'Have ye ever tried anything to cure yer noise, Maister Worm?'
inquired Martin Cannister.
'Oh ay; bless ye, I've tried everything. Ay, Providence is a
merciful man, and I have hoped He'd have found it out by this
time, living so many years in a parson's family, too, as I have,
but 'a don't seem to relieve me. Ay, I be a poor wambling man,
and life's a mint o' trouble!'
'True, mournful true, William Worm. 'Tis so. The world wants
looking to, or 'tis all sixes and sevens wi' us.'
'Take your things off, Mrs. Worm,' said Mrs. Smith. 'We be rather
in a muddle, to tell the truth, for my son is just dropped in from
Indy a day sooner than we expected, and the pig-killer is coming
presently to cut up.'
Mrs. Barbara Worm, not wishing to take any mean advantage of
persons in a muddle by observing them, removed her bonnet and
mantle with eyes fixed upon the flowers in the plot outside the
door.
'What beautiful tiger-lilies!' said Mrs. Worm.

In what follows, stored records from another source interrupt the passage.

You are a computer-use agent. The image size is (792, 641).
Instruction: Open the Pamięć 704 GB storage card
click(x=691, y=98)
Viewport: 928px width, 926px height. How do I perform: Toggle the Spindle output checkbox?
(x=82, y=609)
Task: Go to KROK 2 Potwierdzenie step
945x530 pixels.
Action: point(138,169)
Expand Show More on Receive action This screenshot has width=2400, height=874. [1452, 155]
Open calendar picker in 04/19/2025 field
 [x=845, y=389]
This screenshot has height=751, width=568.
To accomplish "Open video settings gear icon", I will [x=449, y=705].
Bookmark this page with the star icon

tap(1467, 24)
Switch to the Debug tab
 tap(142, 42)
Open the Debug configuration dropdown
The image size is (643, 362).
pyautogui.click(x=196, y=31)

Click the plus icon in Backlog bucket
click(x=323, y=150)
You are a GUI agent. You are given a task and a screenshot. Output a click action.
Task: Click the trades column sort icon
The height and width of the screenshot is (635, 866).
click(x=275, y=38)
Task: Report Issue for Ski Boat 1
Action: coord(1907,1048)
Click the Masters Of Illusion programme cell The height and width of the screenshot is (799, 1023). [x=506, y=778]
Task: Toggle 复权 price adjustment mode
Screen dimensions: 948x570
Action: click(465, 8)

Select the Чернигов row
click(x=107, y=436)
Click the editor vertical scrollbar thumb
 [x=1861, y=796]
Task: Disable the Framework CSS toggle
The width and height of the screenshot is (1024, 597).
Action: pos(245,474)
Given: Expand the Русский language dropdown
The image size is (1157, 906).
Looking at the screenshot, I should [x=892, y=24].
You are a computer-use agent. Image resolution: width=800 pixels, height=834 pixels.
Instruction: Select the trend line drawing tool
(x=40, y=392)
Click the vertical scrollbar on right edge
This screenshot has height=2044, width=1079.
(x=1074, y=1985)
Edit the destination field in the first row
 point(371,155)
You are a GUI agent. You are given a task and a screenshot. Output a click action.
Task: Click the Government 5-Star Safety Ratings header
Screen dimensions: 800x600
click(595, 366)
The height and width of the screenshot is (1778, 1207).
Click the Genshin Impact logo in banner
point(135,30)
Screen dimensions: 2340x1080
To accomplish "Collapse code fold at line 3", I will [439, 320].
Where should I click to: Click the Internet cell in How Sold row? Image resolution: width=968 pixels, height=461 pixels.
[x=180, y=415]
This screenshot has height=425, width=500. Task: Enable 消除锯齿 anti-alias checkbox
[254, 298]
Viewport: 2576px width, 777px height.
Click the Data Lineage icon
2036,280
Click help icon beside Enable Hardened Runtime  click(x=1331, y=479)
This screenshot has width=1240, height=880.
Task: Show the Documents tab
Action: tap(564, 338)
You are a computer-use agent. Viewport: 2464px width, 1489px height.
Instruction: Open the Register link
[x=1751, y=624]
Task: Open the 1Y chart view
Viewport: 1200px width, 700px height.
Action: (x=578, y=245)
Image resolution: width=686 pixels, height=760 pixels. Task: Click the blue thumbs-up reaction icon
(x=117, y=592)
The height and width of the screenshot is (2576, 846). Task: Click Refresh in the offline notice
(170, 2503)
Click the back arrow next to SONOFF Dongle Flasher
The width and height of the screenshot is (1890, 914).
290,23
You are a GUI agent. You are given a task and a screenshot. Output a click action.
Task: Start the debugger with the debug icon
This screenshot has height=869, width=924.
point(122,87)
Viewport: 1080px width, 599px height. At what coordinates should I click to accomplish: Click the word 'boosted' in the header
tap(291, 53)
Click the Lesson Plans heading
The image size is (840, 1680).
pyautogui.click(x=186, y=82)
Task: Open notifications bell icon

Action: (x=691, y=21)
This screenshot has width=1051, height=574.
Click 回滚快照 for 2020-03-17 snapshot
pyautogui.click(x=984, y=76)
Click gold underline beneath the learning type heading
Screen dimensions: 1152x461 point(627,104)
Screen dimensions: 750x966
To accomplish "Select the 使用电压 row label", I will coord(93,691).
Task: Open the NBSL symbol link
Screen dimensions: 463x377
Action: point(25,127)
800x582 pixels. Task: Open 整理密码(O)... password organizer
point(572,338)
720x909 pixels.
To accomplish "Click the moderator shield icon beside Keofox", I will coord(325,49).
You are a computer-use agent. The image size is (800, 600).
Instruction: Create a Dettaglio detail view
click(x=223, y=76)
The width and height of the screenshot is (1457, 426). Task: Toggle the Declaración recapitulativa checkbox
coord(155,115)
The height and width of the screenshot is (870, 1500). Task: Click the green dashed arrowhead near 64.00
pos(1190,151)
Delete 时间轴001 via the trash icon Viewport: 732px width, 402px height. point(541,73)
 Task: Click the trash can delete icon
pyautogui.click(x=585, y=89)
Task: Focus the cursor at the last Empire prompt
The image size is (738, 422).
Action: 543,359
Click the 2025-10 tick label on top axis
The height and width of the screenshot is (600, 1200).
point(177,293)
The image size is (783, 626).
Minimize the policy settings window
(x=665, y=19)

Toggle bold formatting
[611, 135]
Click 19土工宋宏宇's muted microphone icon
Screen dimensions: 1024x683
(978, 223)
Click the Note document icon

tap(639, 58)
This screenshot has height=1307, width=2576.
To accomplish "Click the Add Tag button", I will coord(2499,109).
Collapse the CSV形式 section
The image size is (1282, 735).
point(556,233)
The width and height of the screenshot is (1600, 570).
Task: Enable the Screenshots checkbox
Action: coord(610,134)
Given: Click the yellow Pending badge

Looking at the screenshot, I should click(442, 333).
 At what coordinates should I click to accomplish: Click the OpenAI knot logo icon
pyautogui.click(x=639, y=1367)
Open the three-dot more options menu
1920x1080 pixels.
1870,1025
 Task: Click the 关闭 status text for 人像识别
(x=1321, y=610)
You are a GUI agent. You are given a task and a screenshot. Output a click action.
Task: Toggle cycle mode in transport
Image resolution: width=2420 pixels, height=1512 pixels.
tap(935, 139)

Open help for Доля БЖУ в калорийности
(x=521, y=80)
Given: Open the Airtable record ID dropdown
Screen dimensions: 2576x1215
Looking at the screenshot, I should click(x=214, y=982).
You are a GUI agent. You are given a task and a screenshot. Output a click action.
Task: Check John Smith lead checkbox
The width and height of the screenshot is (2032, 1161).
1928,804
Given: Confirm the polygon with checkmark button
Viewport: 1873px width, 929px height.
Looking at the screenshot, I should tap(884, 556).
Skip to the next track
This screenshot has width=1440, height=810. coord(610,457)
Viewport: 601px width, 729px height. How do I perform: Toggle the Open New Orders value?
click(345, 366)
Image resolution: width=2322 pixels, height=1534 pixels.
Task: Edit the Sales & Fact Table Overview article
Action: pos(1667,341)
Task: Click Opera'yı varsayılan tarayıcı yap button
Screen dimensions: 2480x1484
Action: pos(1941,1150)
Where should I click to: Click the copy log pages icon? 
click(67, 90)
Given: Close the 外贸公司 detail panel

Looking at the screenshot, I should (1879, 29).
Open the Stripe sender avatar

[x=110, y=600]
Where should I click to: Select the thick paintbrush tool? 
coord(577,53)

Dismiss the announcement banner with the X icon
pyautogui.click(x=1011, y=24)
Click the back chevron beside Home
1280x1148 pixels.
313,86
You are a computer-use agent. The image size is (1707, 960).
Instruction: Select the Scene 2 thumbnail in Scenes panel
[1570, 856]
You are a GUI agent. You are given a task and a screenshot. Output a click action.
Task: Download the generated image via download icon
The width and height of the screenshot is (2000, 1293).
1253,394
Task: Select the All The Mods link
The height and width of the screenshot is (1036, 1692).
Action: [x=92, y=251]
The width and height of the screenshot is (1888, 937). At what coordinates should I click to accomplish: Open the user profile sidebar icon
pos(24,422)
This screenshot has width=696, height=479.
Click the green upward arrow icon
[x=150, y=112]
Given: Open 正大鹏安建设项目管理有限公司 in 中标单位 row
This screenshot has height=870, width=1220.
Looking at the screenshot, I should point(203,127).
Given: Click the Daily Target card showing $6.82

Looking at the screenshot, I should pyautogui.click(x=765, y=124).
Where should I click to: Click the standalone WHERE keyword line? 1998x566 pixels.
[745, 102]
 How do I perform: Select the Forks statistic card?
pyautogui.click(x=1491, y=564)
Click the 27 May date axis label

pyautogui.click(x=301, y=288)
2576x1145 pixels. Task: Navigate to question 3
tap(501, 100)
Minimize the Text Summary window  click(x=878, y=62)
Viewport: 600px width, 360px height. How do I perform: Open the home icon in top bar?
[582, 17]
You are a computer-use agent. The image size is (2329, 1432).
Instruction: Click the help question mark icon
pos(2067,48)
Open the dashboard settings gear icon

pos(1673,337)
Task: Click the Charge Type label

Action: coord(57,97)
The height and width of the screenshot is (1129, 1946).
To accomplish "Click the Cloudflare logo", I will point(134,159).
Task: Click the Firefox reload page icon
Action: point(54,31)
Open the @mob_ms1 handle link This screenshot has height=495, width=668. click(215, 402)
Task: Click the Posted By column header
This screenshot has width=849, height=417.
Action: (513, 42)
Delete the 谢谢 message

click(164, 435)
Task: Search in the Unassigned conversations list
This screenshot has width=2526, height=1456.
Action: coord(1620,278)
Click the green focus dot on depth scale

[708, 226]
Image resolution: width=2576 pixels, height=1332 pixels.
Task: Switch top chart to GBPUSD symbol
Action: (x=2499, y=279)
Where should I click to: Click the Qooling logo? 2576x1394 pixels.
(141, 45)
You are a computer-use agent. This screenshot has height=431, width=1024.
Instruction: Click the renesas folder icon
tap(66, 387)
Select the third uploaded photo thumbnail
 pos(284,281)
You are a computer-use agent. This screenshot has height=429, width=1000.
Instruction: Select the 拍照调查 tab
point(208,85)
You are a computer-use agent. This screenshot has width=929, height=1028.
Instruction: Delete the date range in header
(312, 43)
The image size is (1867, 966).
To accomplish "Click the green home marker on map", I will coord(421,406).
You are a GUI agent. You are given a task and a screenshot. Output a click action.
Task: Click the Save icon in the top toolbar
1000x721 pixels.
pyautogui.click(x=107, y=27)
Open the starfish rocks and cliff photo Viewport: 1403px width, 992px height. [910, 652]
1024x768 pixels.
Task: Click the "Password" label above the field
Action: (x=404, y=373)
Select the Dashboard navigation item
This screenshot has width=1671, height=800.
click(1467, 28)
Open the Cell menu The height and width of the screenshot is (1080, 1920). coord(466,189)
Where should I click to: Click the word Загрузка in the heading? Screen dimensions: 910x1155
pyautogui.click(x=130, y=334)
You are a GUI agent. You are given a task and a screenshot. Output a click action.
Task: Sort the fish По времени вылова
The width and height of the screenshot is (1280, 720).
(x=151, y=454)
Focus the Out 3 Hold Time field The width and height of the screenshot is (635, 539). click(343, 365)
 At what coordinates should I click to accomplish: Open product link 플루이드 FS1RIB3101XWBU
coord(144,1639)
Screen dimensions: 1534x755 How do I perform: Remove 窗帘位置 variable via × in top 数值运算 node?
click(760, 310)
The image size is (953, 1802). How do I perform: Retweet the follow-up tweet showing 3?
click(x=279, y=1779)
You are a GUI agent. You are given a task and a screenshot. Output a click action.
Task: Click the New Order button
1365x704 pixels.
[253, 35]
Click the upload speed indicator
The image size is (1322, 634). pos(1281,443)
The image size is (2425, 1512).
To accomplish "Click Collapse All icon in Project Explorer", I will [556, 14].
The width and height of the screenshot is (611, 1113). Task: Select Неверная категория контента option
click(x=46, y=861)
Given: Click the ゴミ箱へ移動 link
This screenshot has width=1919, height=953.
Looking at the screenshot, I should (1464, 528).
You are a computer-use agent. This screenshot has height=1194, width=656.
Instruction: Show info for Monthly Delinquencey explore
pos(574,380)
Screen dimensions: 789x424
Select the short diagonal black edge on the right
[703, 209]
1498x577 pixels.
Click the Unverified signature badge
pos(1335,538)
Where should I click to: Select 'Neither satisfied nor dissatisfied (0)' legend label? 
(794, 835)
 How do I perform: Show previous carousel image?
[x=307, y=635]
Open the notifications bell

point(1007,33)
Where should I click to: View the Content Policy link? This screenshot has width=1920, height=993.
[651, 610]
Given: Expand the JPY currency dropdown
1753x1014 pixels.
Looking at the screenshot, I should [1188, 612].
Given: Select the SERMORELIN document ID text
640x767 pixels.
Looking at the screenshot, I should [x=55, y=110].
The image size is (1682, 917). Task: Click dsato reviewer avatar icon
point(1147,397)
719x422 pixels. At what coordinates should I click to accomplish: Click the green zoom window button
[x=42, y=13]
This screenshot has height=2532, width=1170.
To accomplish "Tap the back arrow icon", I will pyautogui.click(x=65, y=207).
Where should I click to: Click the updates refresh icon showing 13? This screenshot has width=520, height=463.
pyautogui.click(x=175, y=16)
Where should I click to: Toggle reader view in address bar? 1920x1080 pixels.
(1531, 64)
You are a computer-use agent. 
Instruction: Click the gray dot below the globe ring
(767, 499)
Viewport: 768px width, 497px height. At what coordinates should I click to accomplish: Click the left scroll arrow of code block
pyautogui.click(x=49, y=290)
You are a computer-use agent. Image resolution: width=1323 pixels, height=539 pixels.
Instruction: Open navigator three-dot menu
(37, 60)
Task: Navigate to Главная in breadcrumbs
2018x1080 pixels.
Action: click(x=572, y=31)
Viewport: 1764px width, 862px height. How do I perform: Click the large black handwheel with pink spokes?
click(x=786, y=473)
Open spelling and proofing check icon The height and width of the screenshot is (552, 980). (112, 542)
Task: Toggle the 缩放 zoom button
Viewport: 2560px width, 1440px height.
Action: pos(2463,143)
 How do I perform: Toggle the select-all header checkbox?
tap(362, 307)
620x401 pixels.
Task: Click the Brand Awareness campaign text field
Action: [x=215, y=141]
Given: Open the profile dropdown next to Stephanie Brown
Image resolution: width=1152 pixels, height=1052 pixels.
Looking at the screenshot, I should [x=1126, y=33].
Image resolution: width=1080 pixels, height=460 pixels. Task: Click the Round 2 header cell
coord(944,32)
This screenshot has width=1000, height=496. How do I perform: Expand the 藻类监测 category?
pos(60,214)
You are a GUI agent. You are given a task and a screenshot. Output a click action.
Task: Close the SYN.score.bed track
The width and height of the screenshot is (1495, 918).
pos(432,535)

'Yes, they be very well, but such a trouble to me on account of
the children that come here. They will go eating the berries on
the stem, and call 'em currants. Taste wi' junivals is quite
fancy, really.'
'And your snapdragons look as fierce as ever.'
'Well, really,' answered Mrs. Smith, entering didactically into
the subject, 'they are more like Christians than flowers. But
they make up well enough wi' the rest, and don't require much
tending.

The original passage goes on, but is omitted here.